Hutton presents book on Haiti
published: Tuesday | November 22, 2005


Clinton Hutton autographs a copy of his book 'The Logic and Historical Significance of the Haitian Revolution and The Cosmological Roots of Haitian Freedom for Lonie Mears at the launch held at the Philip Sherlock Centre, UWI. - CARLINGTON WILMOT/FREELANCE PHOTOGRAPHER

WHEN DR. Clinton Hutton closed the public presentation of his first book on Friday evening, he noted the significance of the date.

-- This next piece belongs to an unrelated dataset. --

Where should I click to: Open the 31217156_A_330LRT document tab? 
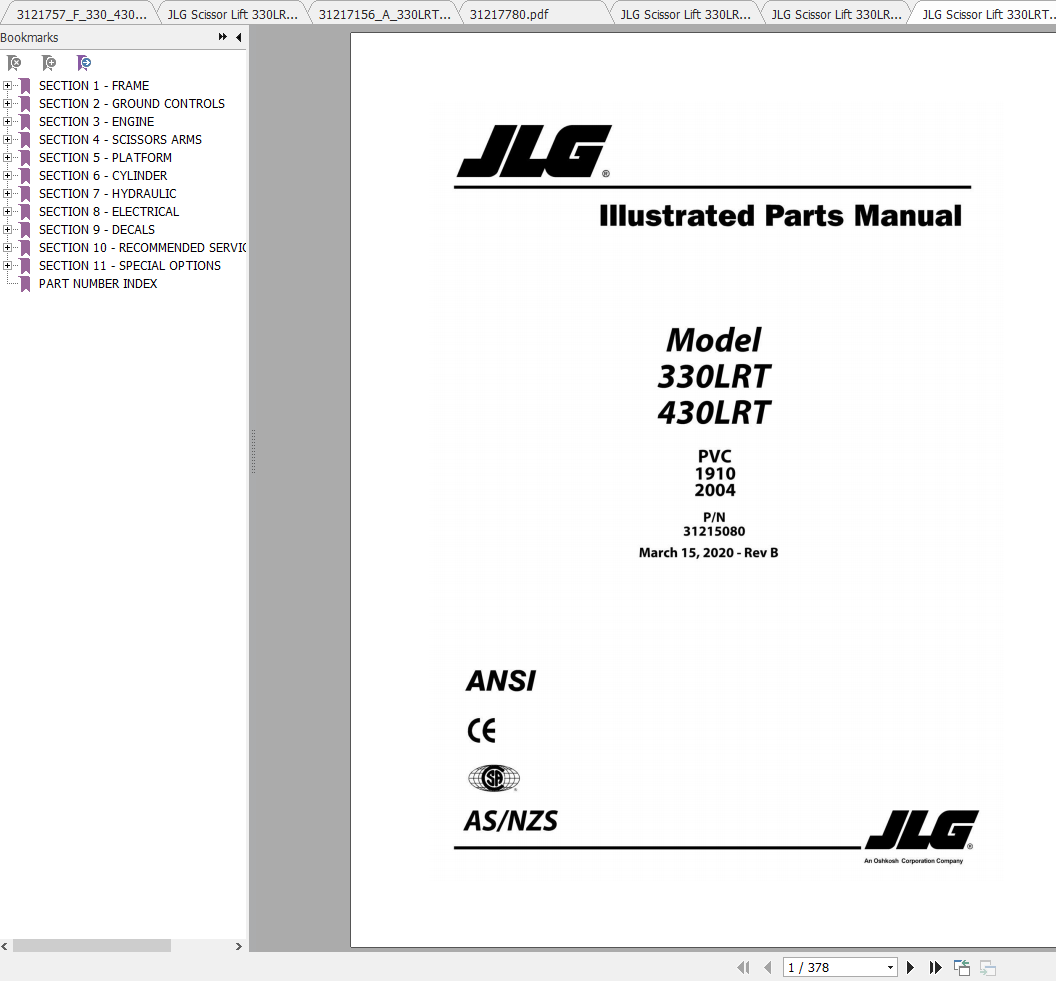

"Today is exactly 202 years since the enslaved of that French colony destroyed Napoleon's army at Vertieres. Very important place in the history of the African Diaspora. But we don't know about it. Very important, because it led to the independence of Haiti. It destroyed all the superstructure created by white supremacy and their relationship to not only Africans, but non-Europeans," he said.

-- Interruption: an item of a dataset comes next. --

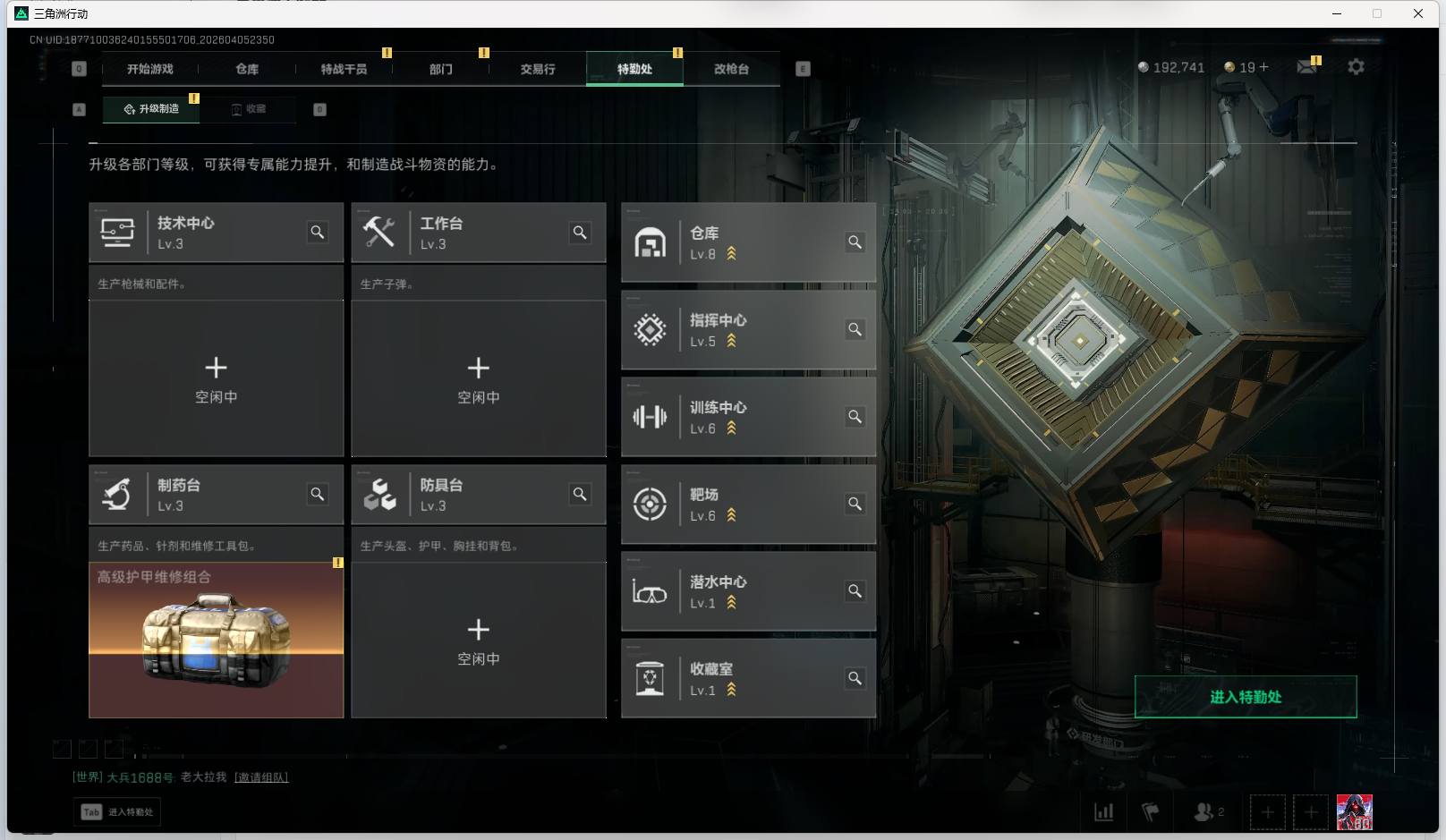Open the 收藏 sub-tab

249,109
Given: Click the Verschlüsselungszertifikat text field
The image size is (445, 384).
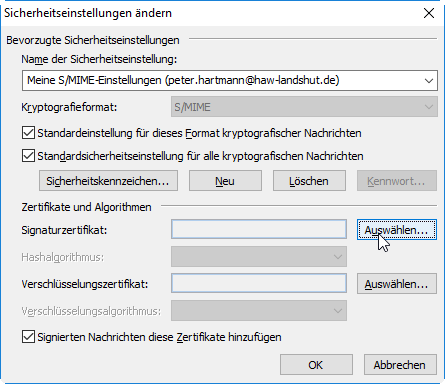Looking at the screenshot, I should [259, 283].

Hutton spoke of the creation of a world order based on, among other things, "stealing other people's land", terming it "a world order upon which the present world order is based."

APPLAUSE

There was applause from the full house which turned out at the Philip Sherlock Centre for the Creative Arts, UWI, Mona, for the launch of The Logic and Historical Significance of the Haitian Revolution and The Cosmological Roots of Haitian Freedom. It was an evening when performances preceded the main address of Professor Kamau Brathwaite, who preceded Hutton.

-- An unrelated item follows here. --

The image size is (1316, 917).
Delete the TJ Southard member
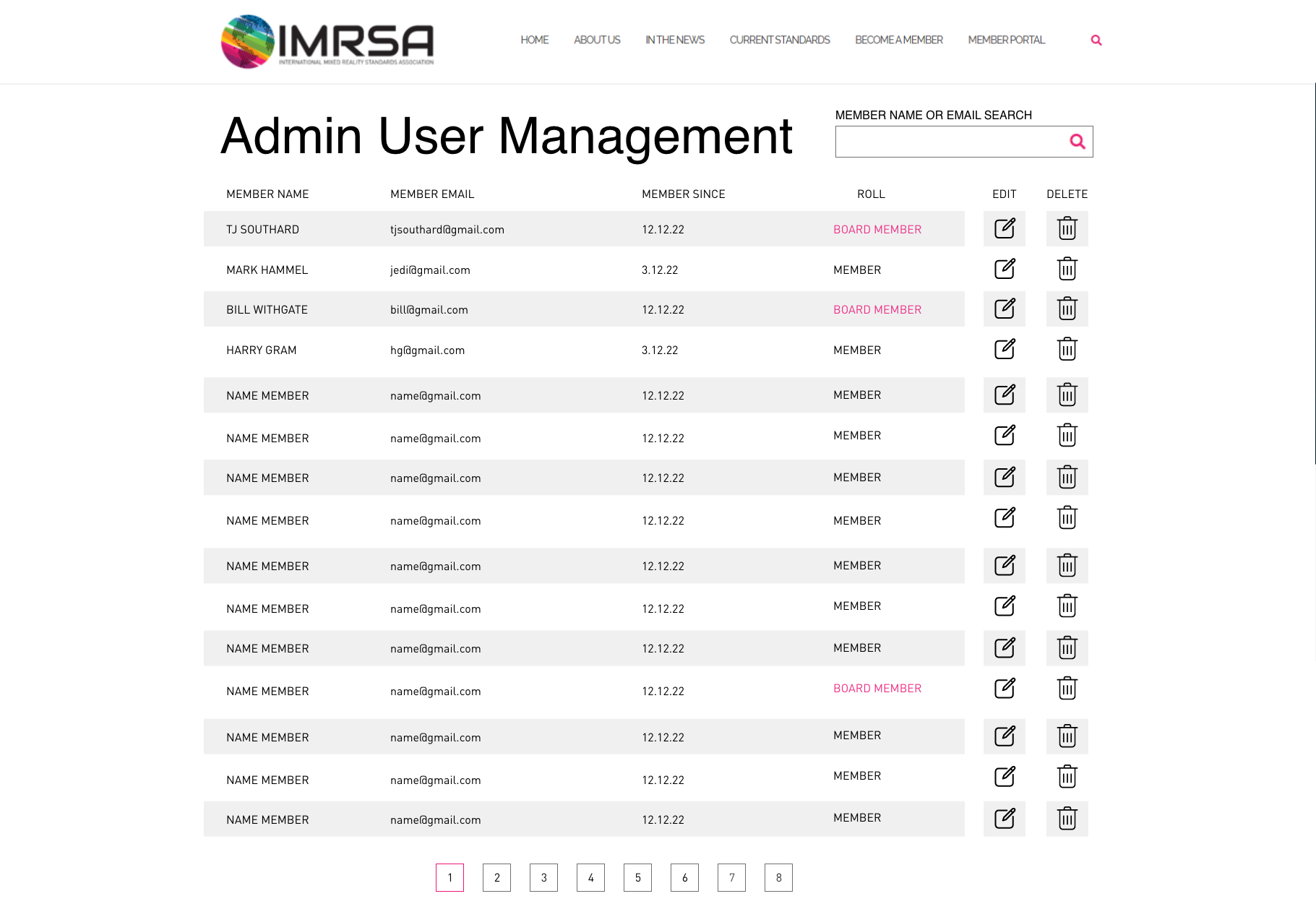[x=1067, y=228]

Hutton gave some telling statistics on the Haitian Revolution, including the Polis losing 5,000 troops and the British 60,000. "The three most powerful armies in the world (British, Spanish, French) were defeated by the Haitians," he said. "What is important is to understand how the people created meaning. What was the essence of their social psychology?" he asked.

Referring to Garveyism and Rastafari, Hutton said, "We have to understand how the ordinary people, who involve themselves in stick fights, in mas, we have to understand how they create meanings, so we can better understand what they have done so we can be here today."

Paying his respects to CLR James' The Black Jacobins which Hutton says changed his life forever, he said that in all the material he had read on the Haitian Revolution the motive for their actions was said to be 'rooted in French enlightenment thought'.

"I could not accept that. Not from what I know of gerreh, the Morant Bay Rebellion."

He then gave the central aim of the book as countering that view, that French ideas spurred the Haitian Revolution, saying the ideas "existed long before the French Revolution in many things, especially in funeral rituals."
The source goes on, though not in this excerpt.